EXERCISE AIM: Your output should be each line from the material below that has the word "agent".
╭──
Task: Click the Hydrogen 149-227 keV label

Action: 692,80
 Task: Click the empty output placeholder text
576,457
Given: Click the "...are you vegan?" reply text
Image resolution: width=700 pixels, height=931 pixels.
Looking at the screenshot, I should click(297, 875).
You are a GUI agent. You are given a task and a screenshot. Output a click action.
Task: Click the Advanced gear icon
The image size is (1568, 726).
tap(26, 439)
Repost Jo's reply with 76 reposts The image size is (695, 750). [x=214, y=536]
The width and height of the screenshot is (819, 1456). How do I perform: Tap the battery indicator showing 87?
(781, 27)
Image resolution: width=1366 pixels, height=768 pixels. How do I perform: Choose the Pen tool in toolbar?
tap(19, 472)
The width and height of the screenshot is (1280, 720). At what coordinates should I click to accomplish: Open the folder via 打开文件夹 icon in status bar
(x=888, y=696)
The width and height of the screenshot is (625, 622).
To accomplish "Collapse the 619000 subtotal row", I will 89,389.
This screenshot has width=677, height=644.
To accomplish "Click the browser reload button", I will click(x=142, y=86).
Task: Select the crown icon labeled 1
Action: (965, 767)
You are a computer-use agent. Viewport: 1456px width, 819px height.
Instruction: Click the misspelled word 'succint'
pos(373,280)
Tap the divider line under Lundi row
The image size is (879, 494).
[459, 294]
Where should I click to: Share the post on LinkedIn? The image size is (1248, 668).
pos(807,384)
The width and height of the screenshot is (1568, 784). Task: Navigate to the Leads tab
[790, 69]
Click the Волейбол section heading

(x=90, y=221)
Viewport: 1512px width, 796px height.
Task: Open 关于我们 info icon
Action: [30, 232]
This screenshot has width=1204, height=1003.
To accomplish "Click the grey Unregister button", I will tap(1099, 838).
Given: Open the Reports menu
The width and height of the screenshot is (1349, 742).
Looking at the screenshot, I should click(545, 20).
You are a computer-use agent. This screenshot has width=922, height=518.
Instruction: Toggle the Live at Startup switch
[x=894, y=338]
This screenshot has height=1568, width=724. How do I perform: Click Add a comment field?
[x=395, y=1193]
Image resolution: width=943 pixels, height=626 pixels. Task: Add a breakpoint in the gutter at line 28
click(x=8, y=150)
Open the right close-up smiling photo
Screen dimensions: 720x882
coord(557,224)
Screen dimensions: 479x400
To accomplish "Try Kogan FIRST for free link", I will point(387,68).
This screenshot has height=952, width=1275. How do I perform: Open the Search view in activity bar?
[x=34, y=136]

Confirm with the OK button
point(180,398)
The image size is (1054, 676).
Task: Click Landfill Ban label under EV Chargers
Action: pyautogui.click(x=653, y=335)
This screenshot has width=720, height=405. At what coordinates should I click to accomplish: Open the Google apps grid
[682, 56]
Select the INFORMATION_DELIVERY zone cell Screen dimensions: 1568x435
╰──
ANSWER TO THIS PROBLEM:
You are a GUI agent. You are given a task and a screenshot. Output a click action.
You are a computer-use agent. Viewport: 1456px width, 819px height.
You are a computer-use agent. This screenshot has width=922, height=518.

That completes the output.